- _SOURCE MATERIAL_
-- Opening Marker --

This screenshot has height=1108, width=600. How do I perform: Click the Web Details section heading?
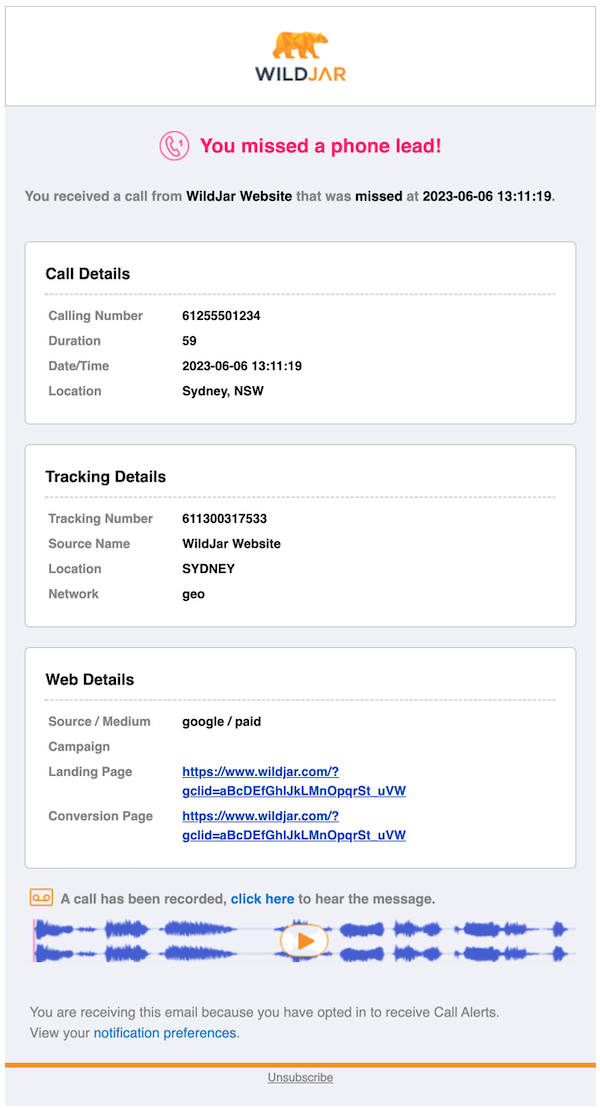[x=90, y=680]
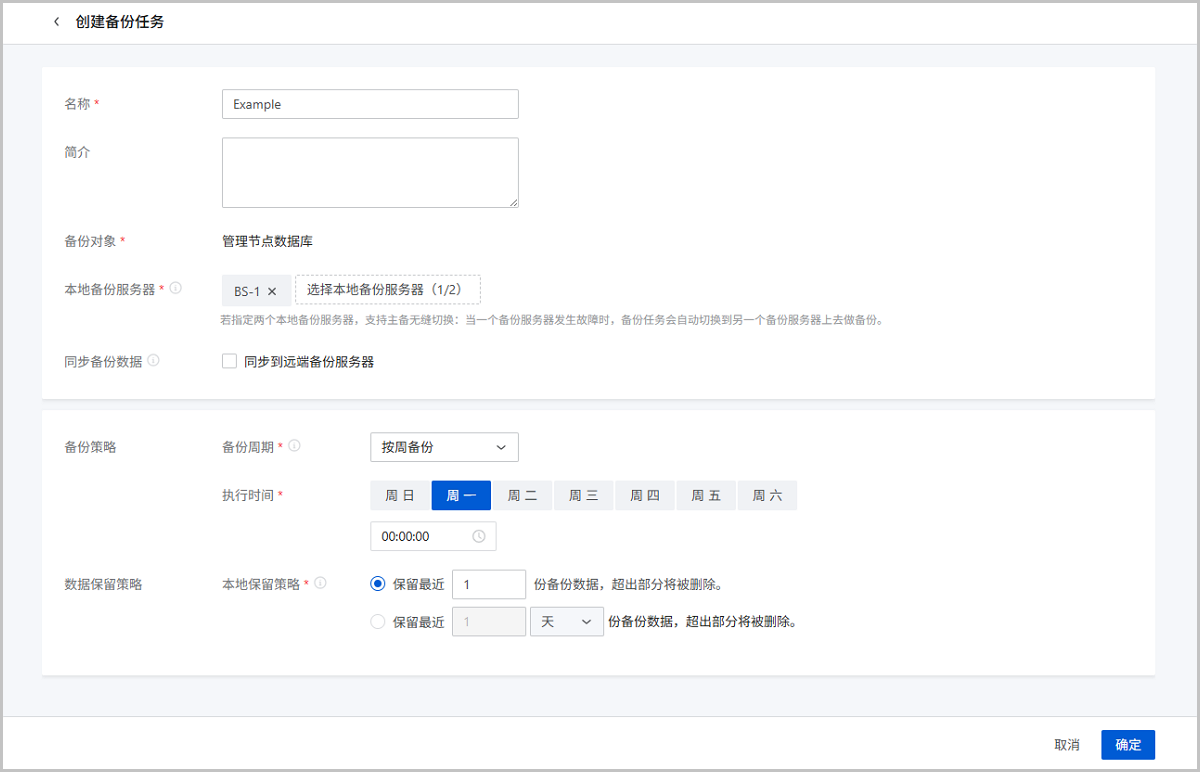Click info icon next to 本地备份服务器
The width and height of the screenshot is (1200, 772).
[x=176, y=288]
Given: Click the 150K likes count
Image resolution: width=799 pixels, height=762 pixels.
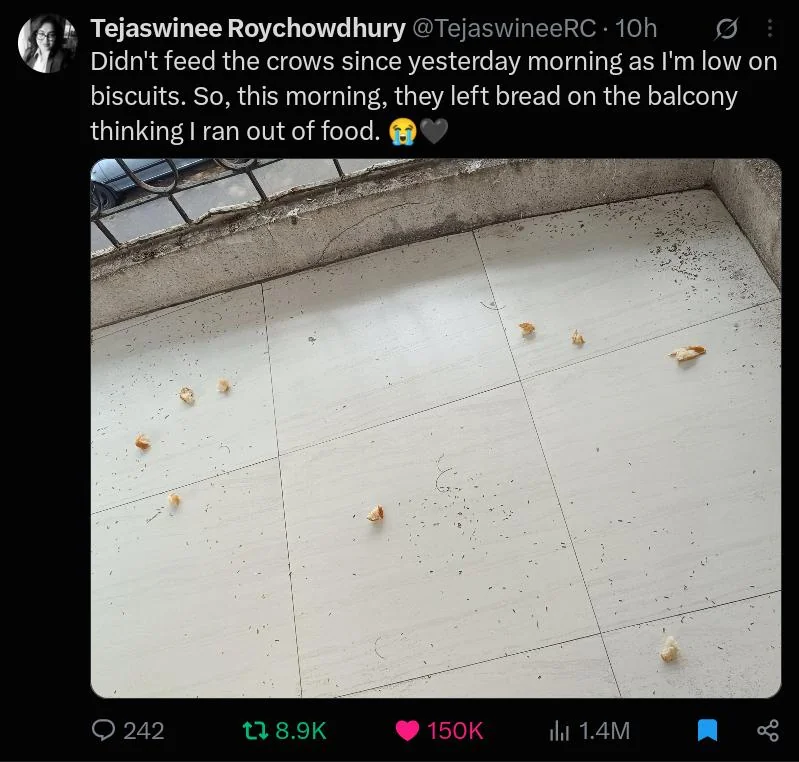Looking at the screenshot, I should pos(455,731).
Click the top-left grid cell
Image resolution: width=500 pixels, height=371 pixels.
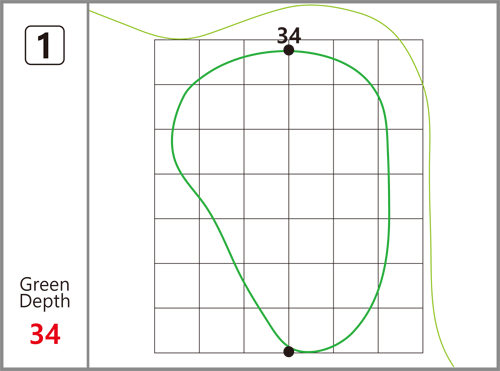click(x=177, y=62)
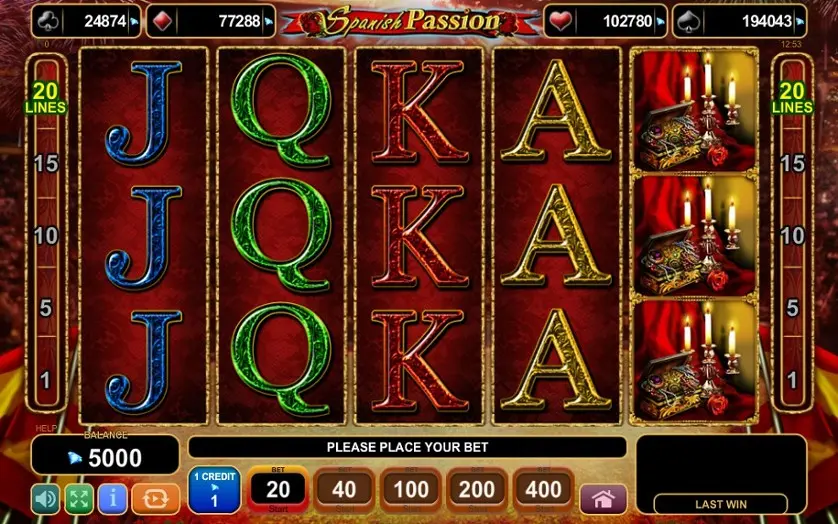Start a spin with bet 20
Viewport: 838px width, 524px height.
(278, 490)
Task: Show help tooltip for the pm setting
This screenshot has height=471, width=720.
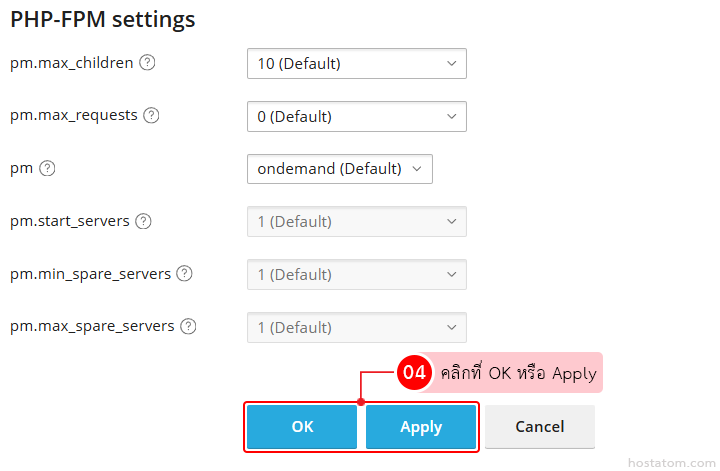Action: (47, 168)
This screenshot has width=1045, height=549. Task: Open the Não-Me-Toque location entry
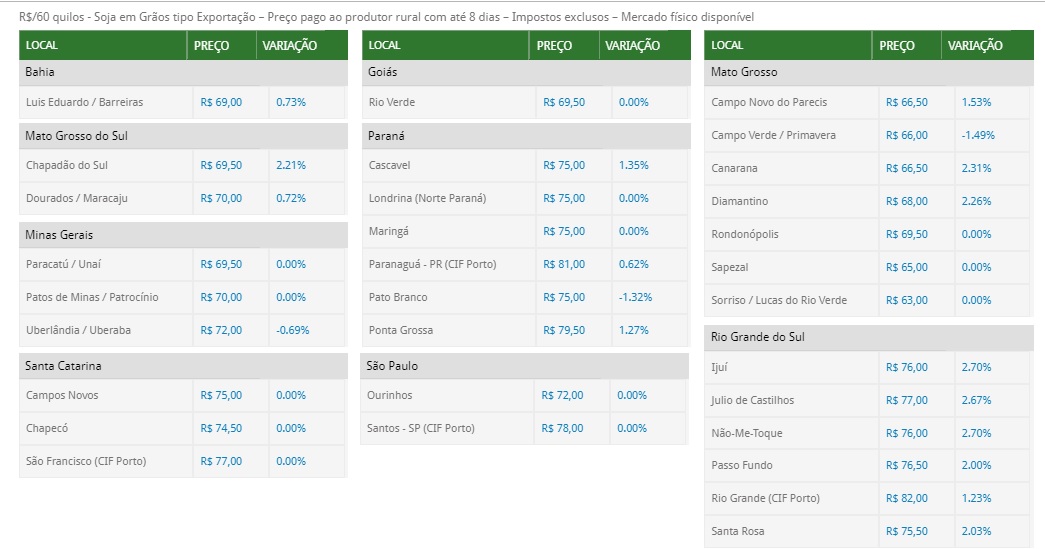coord(746,433)
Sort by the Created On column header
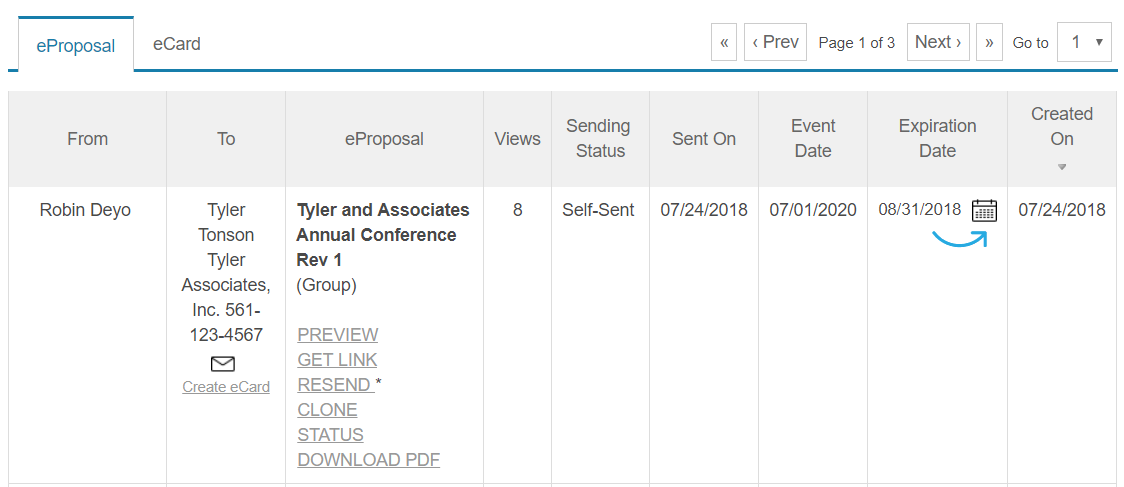 [x=1062, y=126]
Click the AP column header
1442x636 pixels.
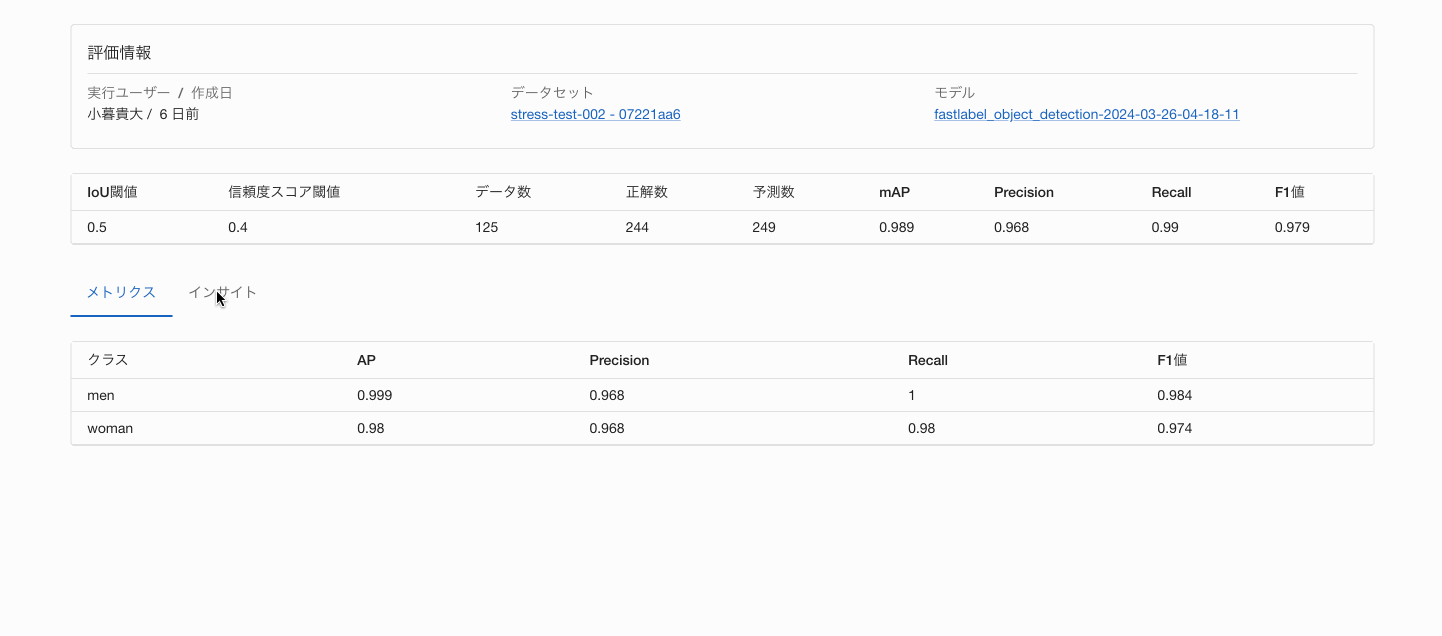click(x=366, y=360)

-- Closing Marker --

Repeat the data word for word. Images are not part of the copy.

- _SOLUTION TO THIS PROBLEM_
This screenshot has height=1108, width=600. How do I perform: Click the Web Details section heading?
[x=90, y=680]
Click info icon next to 本地备份服务器
The width and height of the screenshot is (1200, 772).
[x=176, y=288]
Given: Click the 150K likes count
Image resolution: width=799 pixels, height=762 pixels.
Looking at the screenshot, I should pos(455,731).
Click the top-left grid cell
Image resolution: width=500 pixels, height=371 pixels.
click(x=177, y=62)
Start a spin with bet 20
Viewport: 838px width, 524px height.
(278, 490)
Task: Show help tooltip for the pm setting
This screenshot has height=471, width=720.
Action: (47, 168)
This screenshot has width=1045, height=549. Task: Open the Não-Me-Toque location entry
coord(746,433)
Sort by the Created On column header
 [x=1062, y=126]
Click the AP column header
1442x636 pixels.
click(x=366, y=360)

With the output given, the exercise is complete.